→ Exercise directions
Give the lines of the records as a numbered list, from the line containing "coordinates (500, 69)." through the line containing "(149, 468).", both included. Leave out blank lines.

→ Records for this task
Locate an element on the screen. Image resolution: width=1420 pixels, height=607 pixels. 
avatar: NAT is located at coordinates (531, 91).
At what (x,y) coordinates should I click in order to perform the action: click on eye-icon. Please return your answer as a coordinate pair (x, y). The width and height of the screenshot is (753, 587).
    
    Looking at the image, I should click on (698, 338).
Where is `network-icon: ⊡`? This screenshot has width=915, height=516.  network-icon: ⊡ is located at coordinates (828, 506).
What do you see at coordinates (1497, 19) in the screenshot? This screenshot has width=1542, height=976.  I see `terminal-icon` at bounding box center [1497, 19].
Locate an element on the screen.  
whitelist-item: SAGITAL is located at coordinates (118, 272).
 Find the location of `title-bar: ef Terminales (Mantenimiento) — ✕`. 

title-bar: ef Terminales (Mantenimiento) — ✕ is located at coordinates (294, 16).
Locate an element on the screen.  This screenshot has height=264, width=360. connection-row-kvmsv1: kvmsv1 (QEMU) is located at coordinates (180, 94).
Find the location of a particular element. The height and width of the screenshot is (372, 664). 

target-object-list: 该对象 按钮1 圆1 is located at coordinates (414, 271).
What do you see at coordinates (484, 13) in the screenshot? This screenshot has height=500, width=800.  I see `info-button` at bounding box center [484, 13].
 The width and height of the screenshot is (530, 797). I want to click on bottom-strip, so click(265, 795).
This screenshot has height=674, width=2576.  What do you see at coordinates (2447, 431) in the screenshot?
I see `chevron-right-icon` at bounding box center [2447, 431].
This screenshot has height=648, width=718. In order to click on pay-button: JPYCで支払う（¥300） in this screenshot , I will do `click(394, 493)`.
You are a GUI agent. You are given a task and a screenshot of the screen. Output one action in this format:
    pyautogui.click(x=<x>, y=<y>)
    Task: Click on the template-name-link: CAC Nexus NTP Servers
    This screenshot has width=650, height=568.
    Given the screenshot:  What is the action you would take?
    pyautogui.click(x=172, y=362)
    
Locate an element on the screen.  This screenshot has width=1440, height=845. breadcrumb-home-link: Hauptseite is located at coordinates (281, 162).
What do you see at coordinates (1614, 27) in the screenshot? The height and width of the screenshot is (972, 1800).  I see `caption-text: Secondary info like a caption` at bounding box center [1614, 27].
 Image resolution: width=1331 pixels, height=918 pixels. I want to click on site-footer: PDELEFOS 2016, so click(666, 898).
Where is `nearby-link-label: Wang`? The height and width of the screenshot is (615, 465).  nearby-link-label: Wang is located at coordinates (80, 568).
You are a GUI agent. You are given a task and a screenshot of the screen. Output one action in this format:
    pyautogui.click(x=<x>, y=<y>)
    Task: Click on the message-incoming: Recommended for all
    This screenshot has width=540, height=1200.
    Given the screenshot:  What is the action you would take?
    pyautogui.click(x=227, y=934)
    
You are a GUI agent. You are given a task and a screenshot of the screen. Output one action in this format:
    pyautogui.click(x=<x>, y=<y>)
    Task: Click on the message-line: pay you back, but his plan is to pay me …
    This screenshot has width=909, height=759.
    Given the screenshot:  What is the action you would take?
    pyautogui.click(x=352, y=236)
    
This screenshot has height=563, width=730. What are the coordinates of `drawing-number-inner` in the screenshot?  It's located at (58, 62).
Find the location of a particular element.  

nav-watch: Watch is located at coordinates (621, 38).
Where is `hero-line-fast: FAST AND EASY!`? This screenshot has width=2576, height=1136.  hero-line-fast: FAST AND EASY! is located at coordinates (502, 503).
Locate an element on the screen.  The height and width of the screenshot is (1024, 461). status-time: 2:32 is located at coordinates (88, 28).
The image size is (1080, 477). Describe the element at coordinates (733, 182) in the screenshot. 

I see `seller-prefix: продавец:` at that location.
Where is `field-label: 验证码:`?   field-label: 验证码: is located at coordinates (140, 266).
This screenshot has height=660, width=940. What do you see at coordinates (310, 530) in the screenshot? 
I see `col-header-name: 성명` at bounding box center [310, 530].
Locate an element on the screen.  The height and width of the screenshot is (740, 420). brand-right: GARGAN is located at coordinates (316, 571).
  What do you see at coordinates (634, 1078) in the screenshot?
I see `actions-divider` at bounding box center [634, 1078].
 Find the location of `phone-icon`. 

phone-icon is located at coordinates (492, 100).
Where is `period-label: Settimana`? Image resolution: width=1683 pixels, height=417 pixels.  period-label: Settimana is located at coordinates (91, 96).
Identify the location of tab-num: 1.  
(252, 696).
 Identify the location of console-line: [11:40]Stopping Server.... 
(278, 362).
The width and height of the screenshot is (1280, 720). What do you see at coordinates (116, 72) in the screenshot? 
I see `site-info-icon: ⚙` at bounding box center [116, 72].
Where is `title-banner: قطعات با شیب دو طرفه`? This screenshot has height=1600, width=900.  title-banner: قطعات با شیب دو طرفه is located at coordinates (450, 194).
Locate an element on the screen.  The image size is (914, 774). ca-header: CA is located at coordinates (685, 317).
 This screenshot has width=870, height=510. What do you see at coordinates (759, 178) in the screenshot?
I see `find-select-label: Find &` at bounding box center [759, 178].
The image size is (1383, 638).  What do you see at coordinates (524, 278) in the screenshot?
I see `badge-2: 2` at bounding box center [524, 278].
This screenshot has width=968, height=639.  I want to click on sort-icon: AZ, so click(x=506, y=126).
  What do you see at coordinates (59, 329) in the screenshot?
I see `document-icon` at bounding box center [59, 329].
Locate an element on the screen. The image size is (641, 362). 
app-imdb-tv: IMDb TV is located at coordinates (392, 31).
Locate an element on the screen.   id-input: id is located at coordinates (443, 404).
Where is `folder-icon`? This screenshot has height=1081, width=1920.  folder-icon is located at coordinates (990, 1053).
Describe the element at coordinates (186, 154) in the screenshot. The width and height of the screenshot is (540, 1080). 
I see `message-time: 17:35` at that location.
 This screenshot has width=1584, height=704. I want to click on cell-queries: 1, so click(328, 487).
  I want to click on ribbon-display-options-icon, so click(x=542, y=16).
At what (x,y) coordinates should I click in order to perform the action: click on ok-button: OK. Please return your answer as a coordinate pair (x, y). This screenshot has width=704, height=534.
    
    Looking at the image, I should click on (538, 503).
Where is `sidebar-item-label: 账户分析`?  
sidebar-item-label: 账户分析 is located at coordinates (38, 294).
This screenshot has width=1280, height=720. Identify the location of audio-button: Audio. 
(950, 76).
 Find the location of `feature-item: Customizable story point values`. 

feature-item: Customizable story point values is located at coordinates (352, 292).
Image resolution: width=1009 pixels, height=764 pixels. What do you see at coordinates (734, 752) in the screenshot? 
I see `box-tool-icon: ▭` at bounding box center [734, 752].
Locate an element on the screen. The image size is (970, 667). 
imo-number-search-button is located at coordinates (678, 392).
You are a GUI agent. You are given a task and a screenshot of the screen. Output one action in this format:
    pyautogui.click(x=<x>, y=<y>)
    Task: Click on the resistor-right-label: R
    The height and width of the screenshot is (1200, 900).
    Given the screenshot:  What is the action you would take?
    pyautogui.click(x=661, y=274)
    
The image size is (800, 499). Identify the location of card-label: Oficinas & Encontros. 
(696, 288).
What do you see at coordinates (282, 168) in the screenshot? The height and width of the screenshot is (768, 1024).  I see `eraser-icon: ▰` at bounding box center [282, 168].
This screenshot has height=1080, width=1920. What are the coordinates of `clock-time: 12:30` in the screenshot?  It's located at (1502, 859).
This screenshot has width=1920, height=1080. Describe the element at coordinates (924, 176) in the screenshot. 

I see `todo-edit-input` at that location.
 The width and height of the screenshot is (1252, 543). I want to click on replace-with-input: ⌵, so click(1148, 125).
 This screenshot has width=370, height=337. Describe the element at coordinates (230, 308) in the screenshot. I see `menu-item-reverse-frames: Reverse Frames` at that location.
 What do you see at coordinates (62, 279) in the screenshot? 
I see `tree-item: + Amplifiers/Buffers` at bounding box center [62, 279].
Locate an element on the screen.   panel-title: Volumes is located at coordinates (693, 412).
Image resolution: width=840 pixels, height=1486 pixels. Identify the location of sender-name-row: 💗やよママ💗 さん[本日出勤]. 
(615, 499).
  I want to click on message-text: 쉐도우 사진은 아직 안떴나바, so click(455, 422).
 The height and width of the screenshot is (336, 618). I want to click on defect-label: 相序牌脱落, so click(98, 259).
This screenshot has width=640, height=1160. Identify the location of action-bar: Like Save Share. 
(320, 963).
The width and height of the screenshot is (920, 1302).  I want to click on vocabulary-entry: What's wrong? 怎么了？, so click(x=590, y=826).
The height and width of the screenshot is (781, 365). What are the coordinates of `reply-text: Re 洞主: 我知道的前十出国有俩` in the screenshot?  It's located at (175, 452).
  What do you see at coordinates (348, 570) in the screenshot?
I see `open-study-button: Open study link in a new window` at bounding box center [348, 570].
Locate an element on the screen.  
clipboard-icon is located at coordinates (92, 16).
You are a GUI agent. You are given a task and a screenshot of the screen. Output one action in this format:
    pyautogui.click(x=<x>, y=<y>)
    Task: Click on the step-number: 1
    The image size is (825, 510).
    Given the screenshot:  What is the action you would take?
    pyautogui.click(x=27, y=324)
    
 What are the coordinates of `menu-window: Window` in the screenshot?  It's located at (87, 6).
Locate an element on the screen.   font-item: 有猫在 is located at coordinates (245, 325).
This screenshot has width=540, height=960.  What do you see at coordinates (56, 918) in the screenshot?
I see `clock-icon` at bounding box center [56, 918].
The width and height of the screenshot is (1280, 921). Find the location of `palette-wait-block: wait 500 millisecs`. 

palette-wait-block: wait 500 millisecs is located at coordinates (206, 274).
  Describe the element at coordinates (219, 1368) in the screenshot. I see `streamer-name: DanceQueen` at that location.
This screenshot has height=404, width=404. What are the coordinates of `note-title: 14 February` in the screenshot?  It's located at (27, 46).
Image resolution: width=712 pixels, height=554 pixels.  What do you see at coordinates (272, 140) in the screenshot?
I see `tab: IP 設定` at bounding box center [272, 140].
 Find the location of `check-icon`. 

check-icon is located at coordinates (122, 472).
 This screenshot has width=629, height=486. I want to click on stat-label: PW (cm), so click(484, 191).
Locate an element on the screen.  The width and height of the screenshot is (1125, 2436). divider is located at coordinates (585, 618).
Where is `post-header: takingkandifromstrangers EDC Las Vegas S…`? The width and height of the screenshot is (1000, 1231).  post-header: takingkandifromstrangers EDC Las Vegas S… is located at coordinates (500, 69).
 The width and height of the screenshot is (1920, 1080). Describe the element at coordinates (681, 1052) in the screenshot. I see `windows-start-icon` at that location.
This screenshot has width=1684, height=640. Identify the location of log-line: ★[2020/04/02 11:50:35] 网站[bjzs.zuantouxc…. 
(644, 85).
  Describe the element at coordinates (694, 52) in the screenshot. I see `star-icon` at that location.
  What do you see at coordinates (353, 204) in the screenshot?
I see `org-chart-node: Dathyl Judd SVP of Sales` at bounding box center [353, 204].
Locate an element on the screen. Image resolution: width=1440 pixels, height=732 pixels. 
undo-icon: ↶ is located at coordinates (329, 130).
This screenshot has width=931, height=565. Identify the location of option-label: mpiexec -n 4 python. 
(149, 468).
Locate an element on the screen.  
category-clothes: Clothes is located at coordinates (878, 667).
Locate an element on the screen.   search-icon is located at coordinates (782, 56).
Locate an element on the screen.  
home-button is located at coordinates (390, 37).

→ Answer to this problem
1. Where is `post-header: takingkandifromstrangers EDC Las Vegas S…`? The width and height of the screenshot is (1000, 1231).  post-header: takingkandifromstrangers EDC Las Vegas S… is located at coordinates (500, 69).
2.  The width and height of the screenshot is (1920, 1080). Describe the element at coordinates (681, 1052) in the screenshot. I see `windows-start-icon` at that location.
3. This screenshot has width=1684, height=640. Identify the location of log-line: ★[2020/04/02 11:50:35] 网站[bjzs.zuantouxc…. 
4. (644, 85).
5.   Describe the element at coordinates (694, 52) in the screenshot. I see `star-icon` at that location.
6.   What do you see at coordinates (353, 204) in the screenshot?
7. I see `org-chart-node: Dathyl Judd SVP of Sales` at bounding box center [353, 204].
8. Locate an element on the screen. Image resolution: width=1440 pixels, height=732 pixels. 
9. undo-icon: ↶ is located at coordinates (329, 130).
10. This screenshot has width=931, height=565. Identify the location of option-label: mpiexec -n 4 python. 
11. (149, 468).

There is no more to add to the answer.